Composer de la musique afin qu'elle habite un espace, qu'elle fasse partie intégrante de

l'environnement dans lequel elle résonne, telle était la volonté de Hiroshi Yoshimura

lorsqu'il réalisait les morceaux de Music For Nine Postcards, son premier album sorti en

1982. Développé sous l'impulsion de Satoshi Ashikawa, le projet était destiné à être le

premier d'une série appelée "Wave Notation" et qui prendrait la forme de sound design, une quête d'amélioration du confort sonore de chacun. Les morceaux se doivent d'être

discrets, sans mélodie trop entêtante, juste ce qu'il faut pour flotter tranquillement dans l'espace. Affirmant que, contrairement au design visuel qui est constamment en évolution, le design sonore n'est pas assez pris en compte, Ashikawa désirait donner à l’ouïe l'importance qu'elle mérite. L'album est réédité pour la première fois en dehors du Japon par Empire of Signs, un label satellite de Light in the Attic. Cette sortie accompagne le début d'une série de compilations à thèmes qui brossent le paysage musical du Japon, de la folk des 70's à la City Pop en passant par l'ambient.

Inspiré par tout ce qui l'entoure et en particulier la nature, Yoshimura compose en

observant attentivement le mouvement d'un arbre, la forme d'un nuage ou les gouttes de pluies coulant sur une vitre. En bon contemplateur, rien ne lui échappe. Avec des titres comme "Clouds", "View From My Window" et "Dream", nul doute que l'on a affaire à une musique qui prend son temps et qui s'étale doucement dans la pièce comme une fumée invisible. Réalisés dans le minimalisme le plus total, les neufs morceaux de Music For Nine Postcards sont articulés autour d'une nappe de synthé à peine perceptible sur laquelle vient se poser délicatement une mélodie au piano Fender Rhodes au son à la fois métallique et cristallin. Les mélodies ont parfois la naïveté d'un novice qui tâtonnerait sur un piano sans vraiment savoir en jouer, donnant un côté presque enfantin à la pièce. Yoshimura ne compose pas seulement des sons, il s'attarde aussi à mettre en valeur les silences qui résonnent tout autant dans l'album.

Forcément, avec un tel projet il fallait un espace pour l'accueillir, et cet endroit, Hiroshi

Yoshimura l'a trouvé par hasard en pleine production de l'album. Il en était convaincu, le Hara Museum of Contemporary Art à Tokyo était le lieu parfait, avec son architecture Art-Deco mais surtout sa grande étendue de verdure et ses arbres. A sa grande surprise, le musée a accepté de passer Music For Nine Postcards en design sonore. Les visiteurs,

attirés par la beauté et la sérénité des morceaux, demandaient constamment où se procurer l'album qui était en train de dépasser son but premier, celui d'être entendu et non écouté. C'est de cet engouement inattendu qu'est sorti l'album sur un label créé spécialement pour l'occasion par Satoshi Ashikawa, qui sortira le deuxième volet de la série "Wave Notation" la même année.

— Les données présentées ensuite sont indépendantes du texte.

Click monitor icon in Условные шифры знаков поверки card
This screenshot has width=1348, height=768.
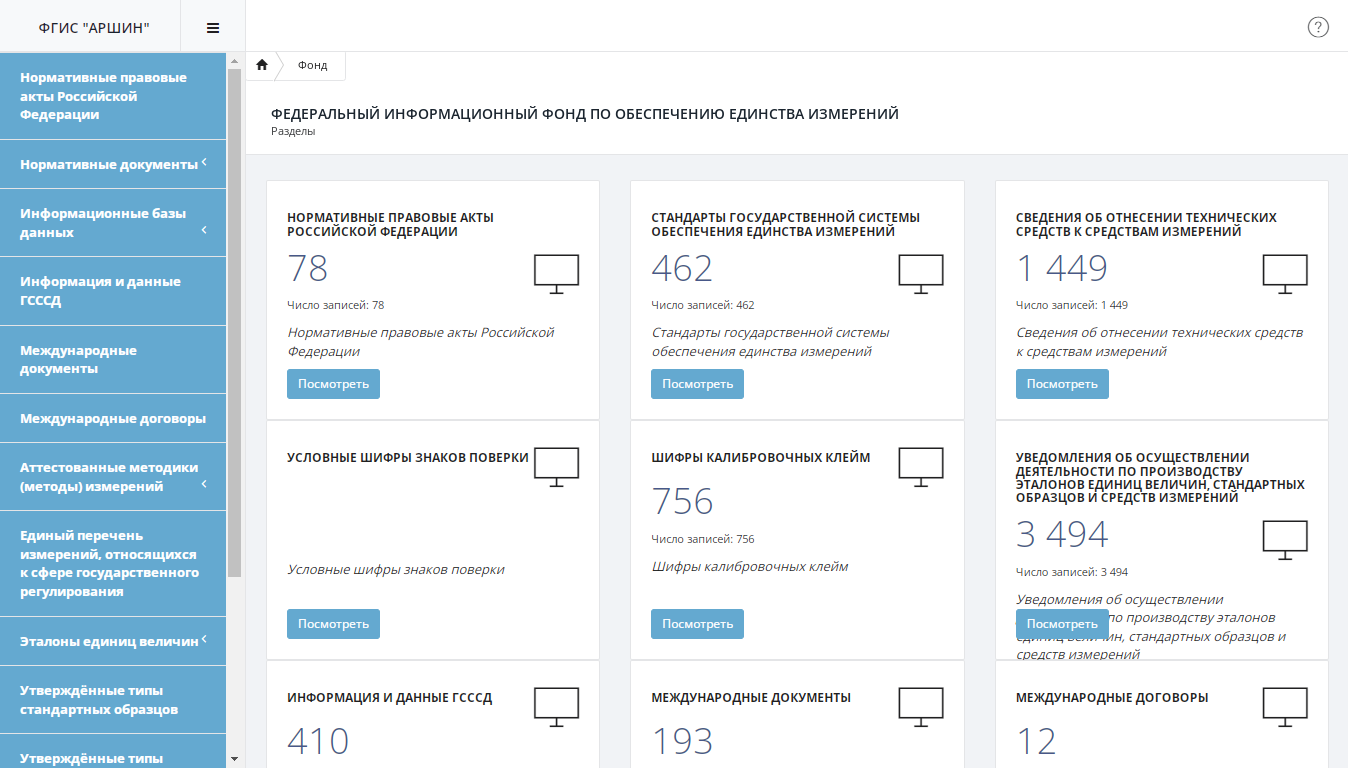point(556,467)
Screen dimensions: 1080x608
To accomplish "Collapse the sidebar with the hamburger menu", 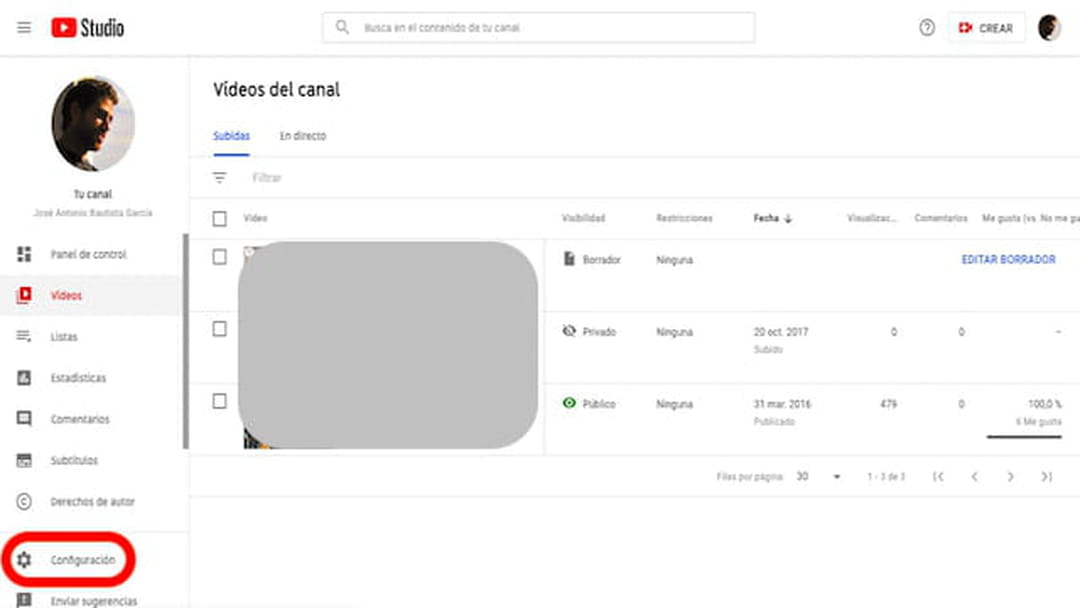I will tap(24, 27).

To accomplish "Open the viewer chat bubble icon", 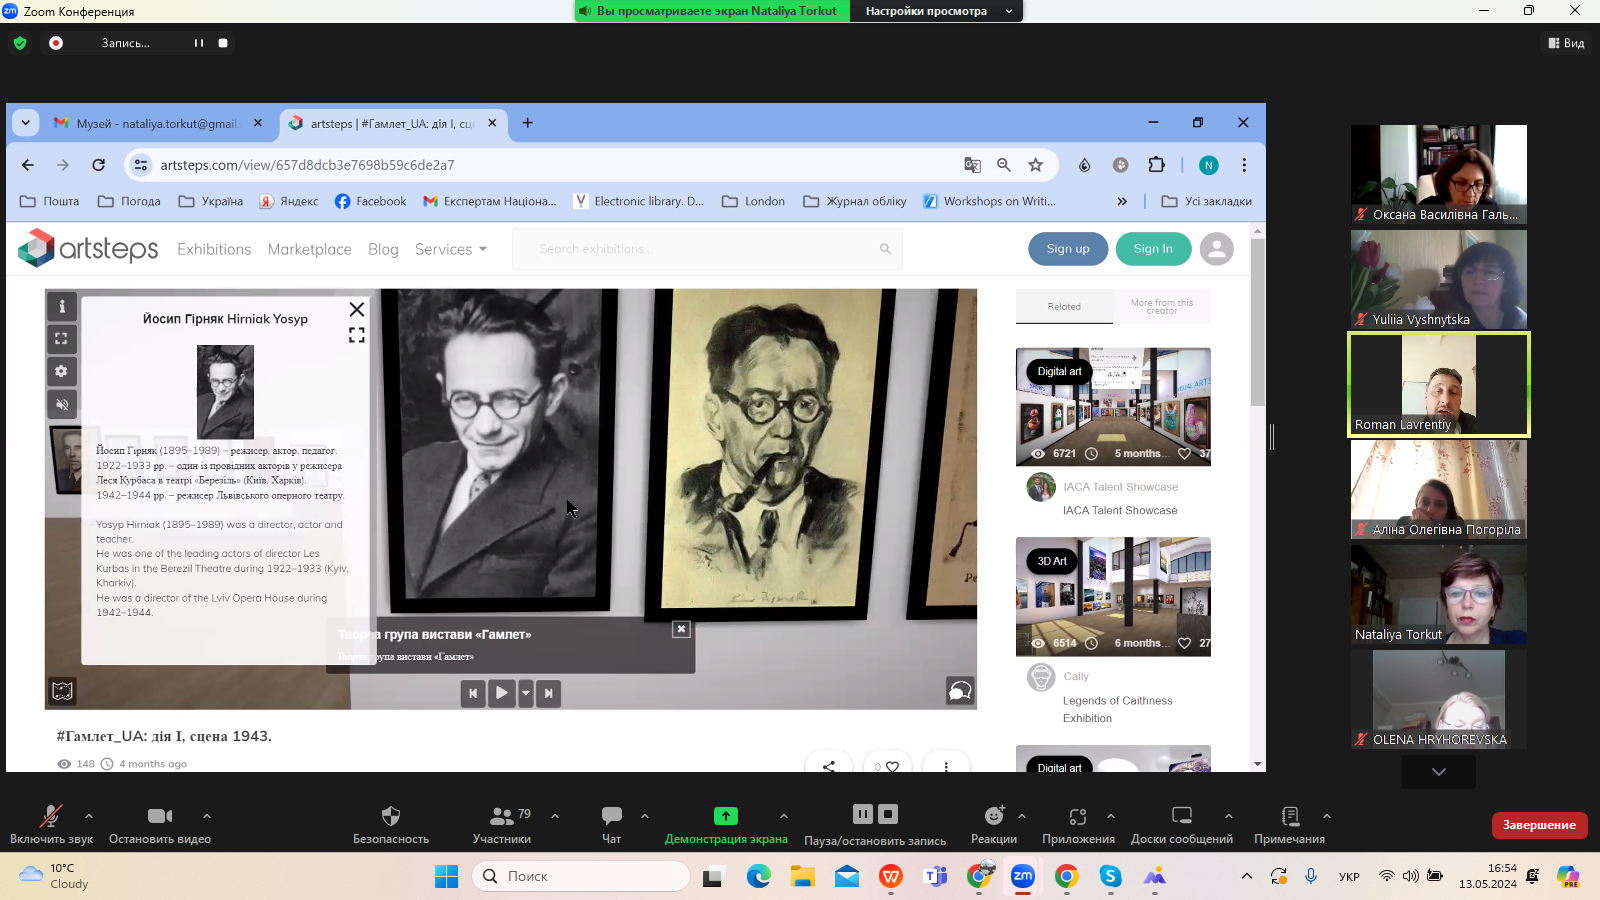I will click(959, 691).
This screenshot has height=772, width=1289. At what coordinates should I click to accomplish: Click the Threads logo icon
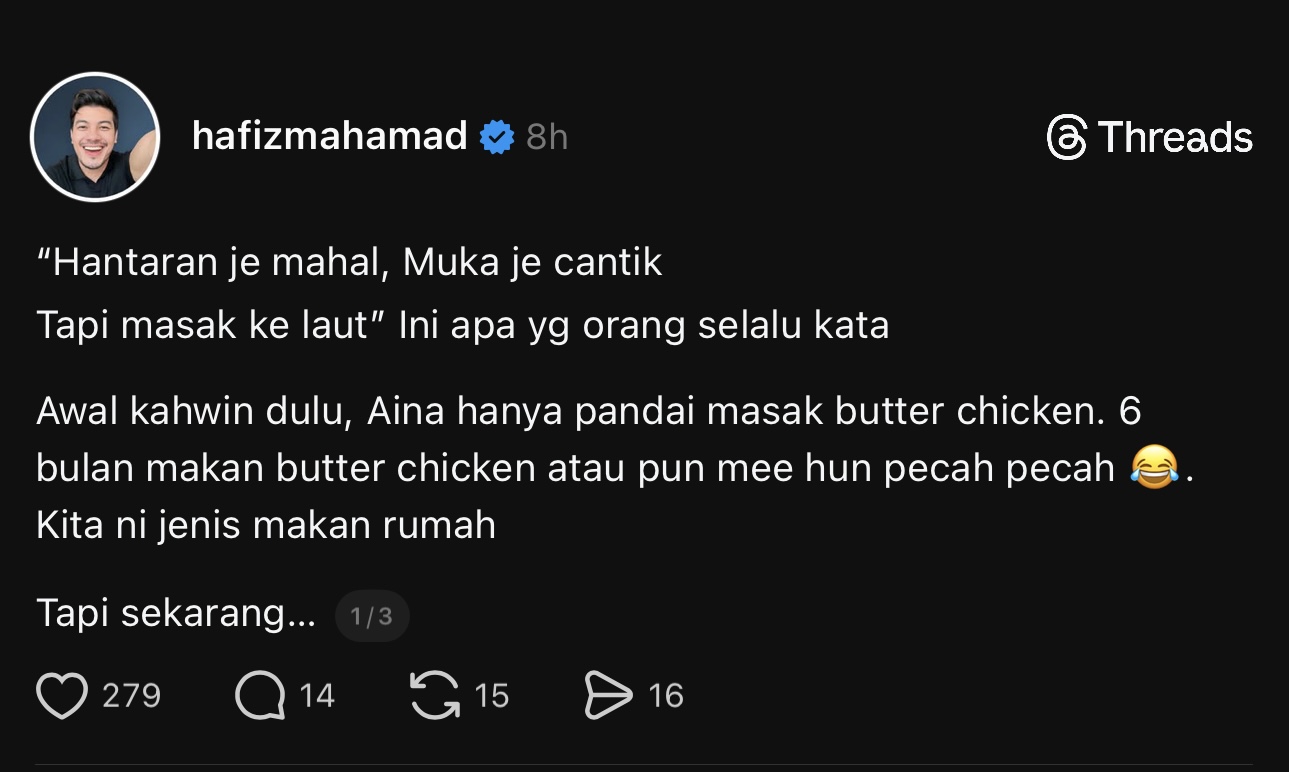tap(1067, 137)
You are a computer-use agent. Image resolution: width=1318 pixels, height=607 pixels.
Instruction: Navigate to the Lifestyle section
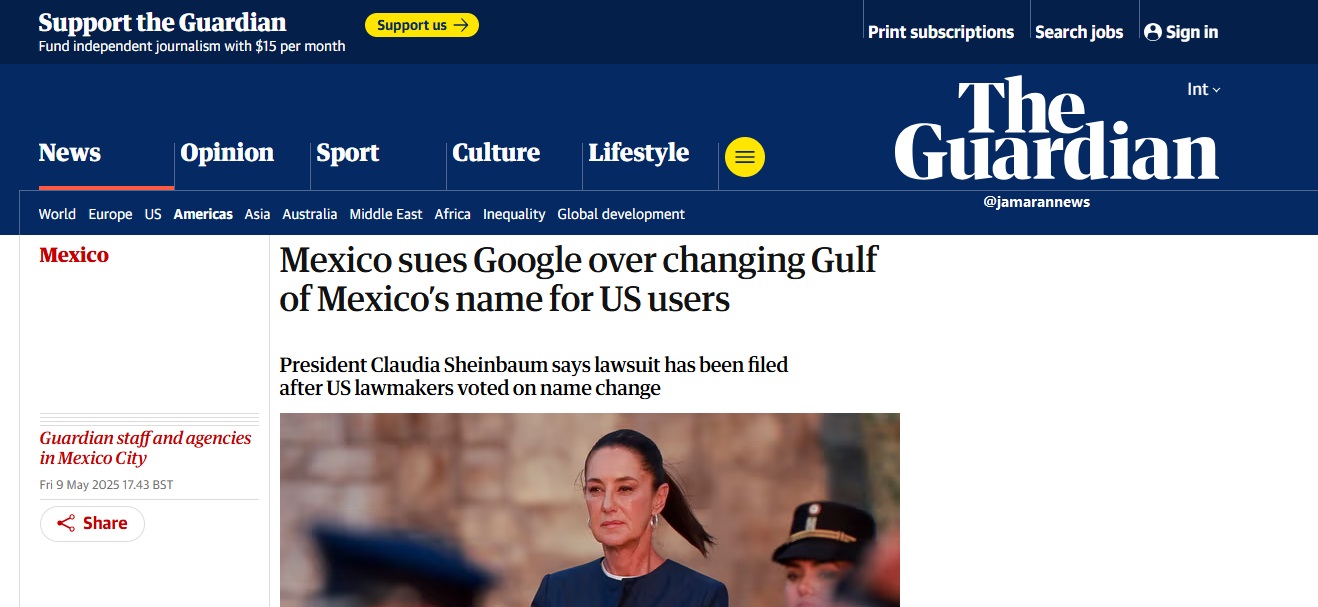pyautogui.click(x=638, y=153)
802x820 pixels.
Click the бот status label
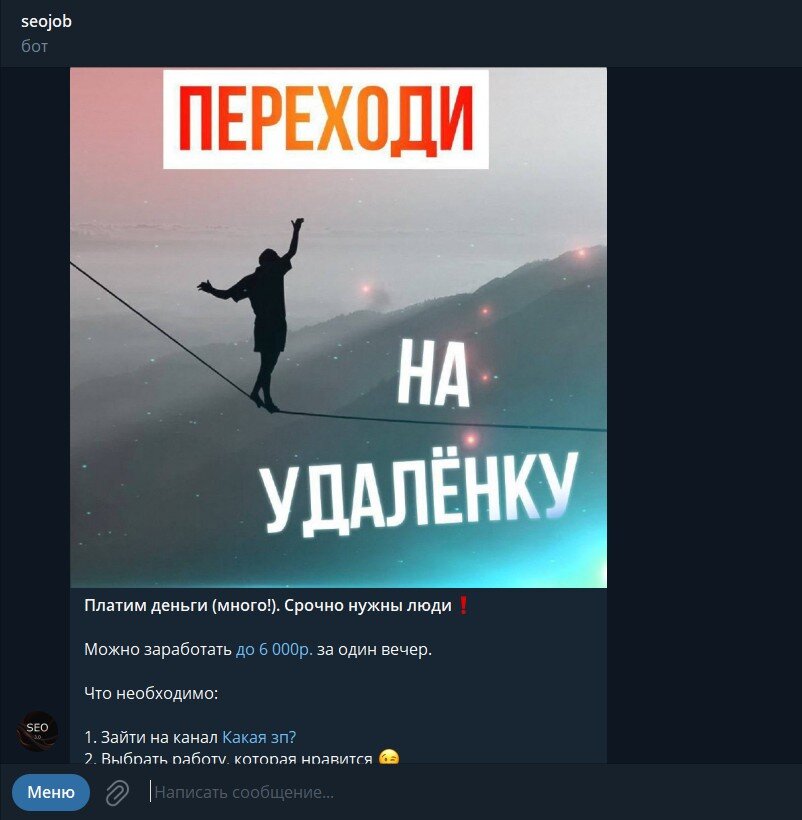tap(34, 46)
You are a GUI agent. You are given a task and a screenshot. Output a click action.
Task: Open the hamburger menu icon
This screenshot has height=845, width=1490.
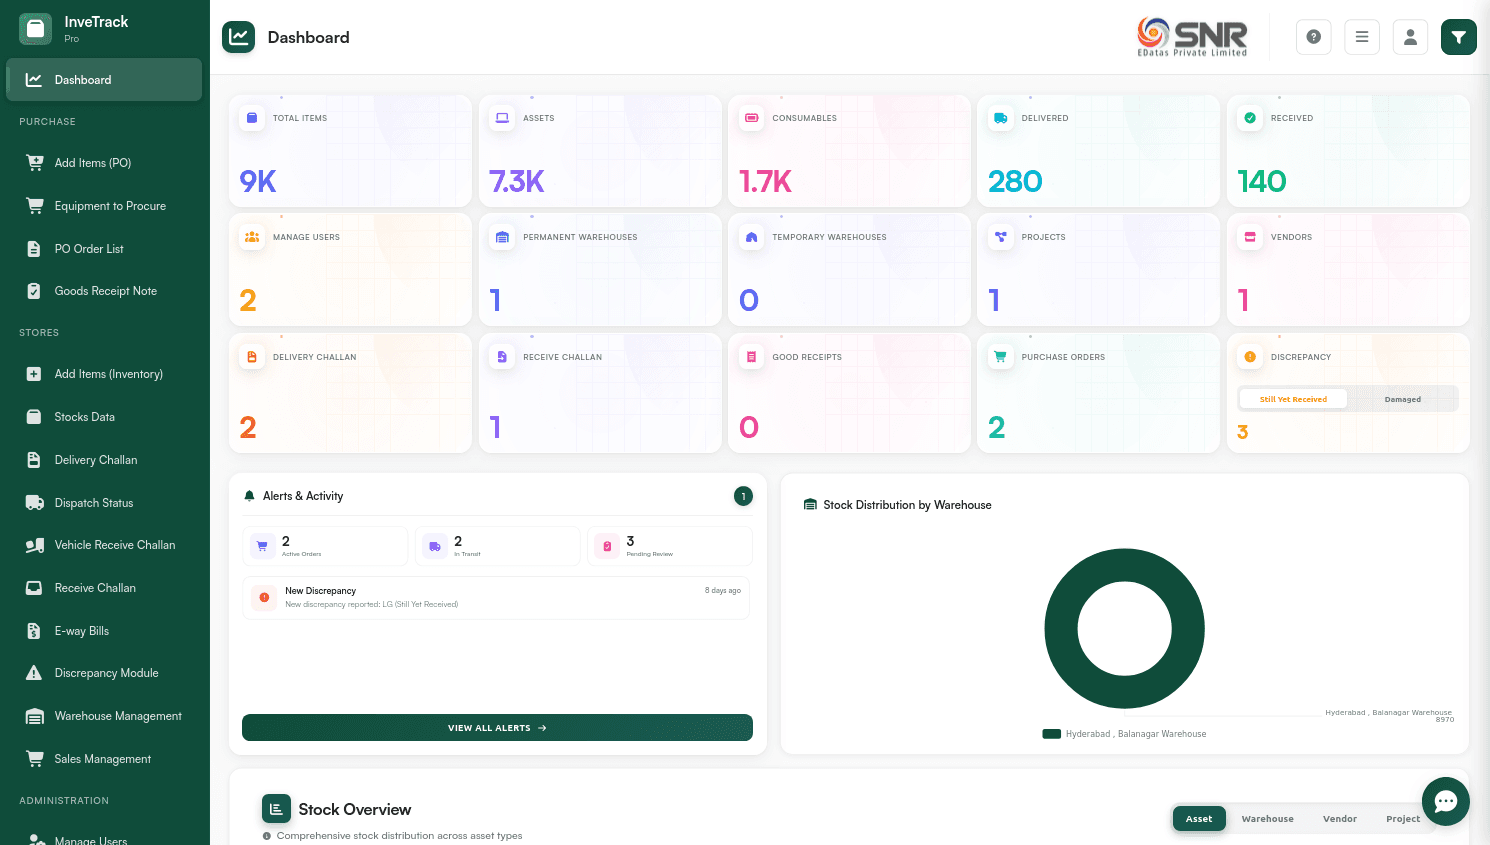[1361, 37]
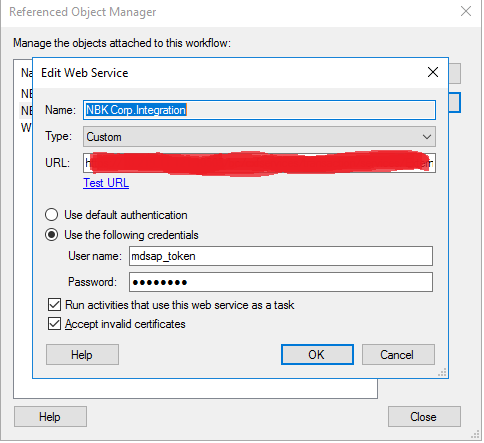484x443 pixels.
Task: Click the Test URL link
Action: tap(106, 183)
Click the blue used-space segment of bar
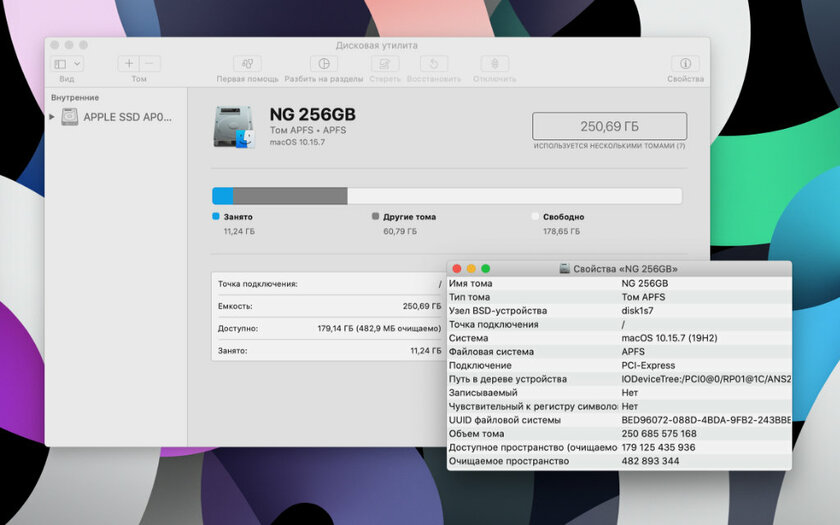This screenshot has width=840, height=525. tap(222, 196)
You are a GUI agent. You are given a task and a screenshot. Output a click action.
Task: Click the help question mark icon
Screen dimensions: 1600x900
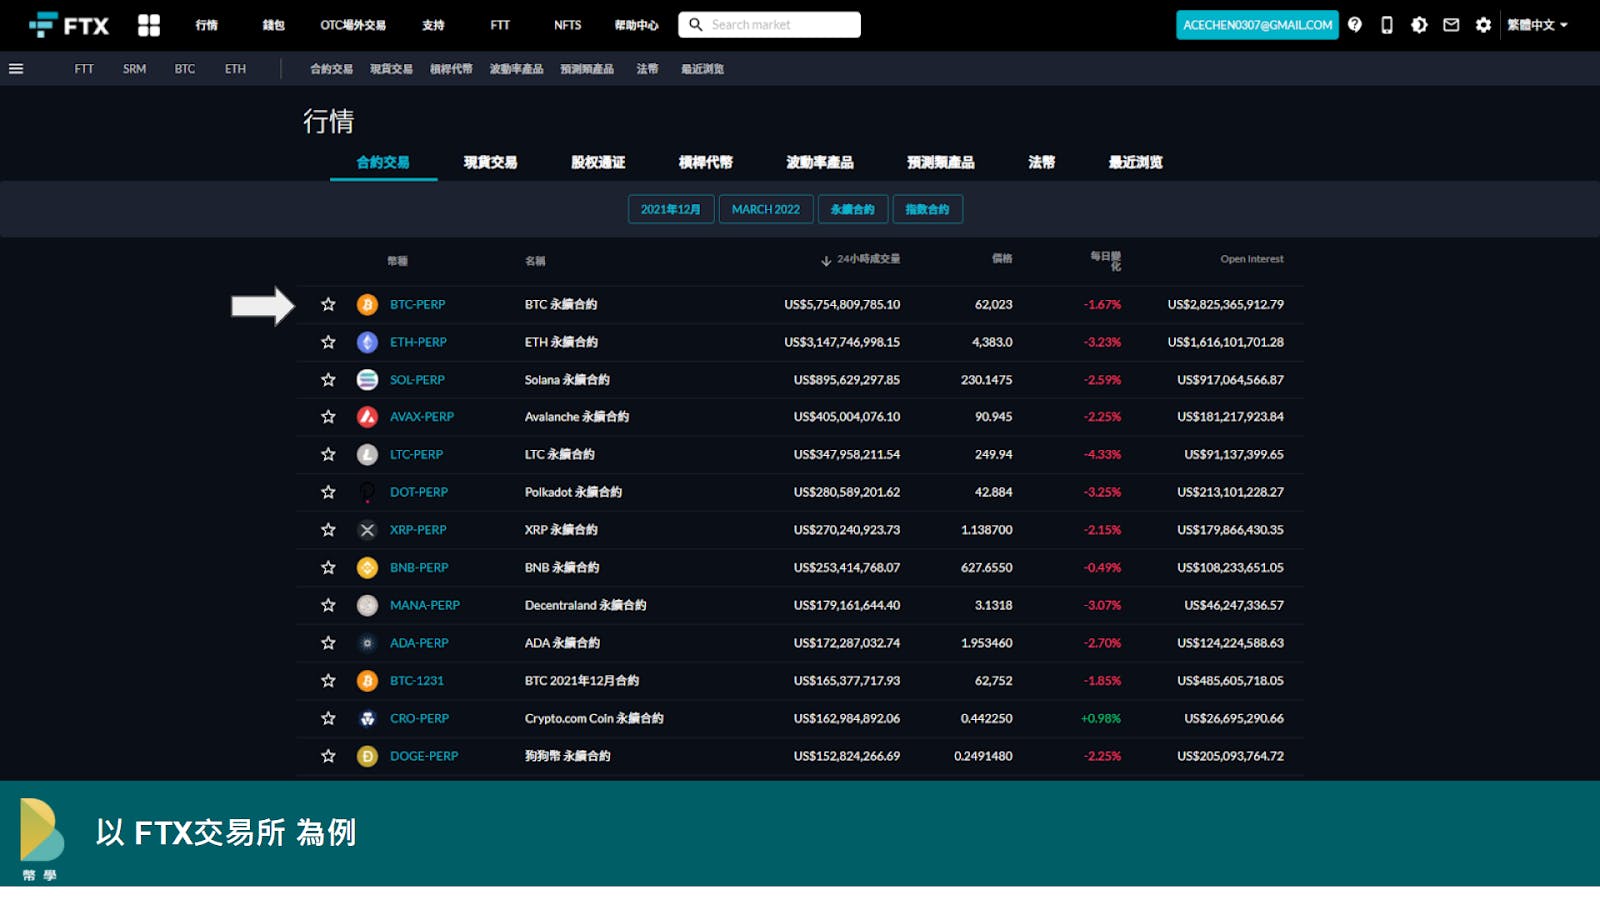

Considéré comme un pionnier de la musique ambient, new-age et environnementale au Japon, Hiroshi Yoshimura est issu d'une génération de Tokyoïtes bercée par le mouvement Fluxus, une vague de musiciens expérimentaux inspirés par la musique concrète et les travaux de John Cage dans les années 1960. Au départ un mouvement artistique implanté à New York avec comme figures emblématiques George Maciunas et George Brecht , c'est le couple Yoko Ono/ Ichiyanagi Toshi qui se chargera de faire le pont avec le Japon. Diplômé de l'université de Waseda en 1964, Yoshimura est au cœur de ces grands remous sonores qui marqueront son travail par la suite. Plus qu'un compositeur, il est un artisan du son qui a créé autant de morceaux destinés à être joués sur une platine vinyle que balancés dans les enceintes d'un métro. On vous recommande évidemment d'aller jeter une oreille au reste de sa discographie mais Music For Nine Postcards est un bon début pour appréhender le travail tout en délicatesse de Hiroshi Yoshimura.

Music for Nine Postcards est disponible via Empire of Signs.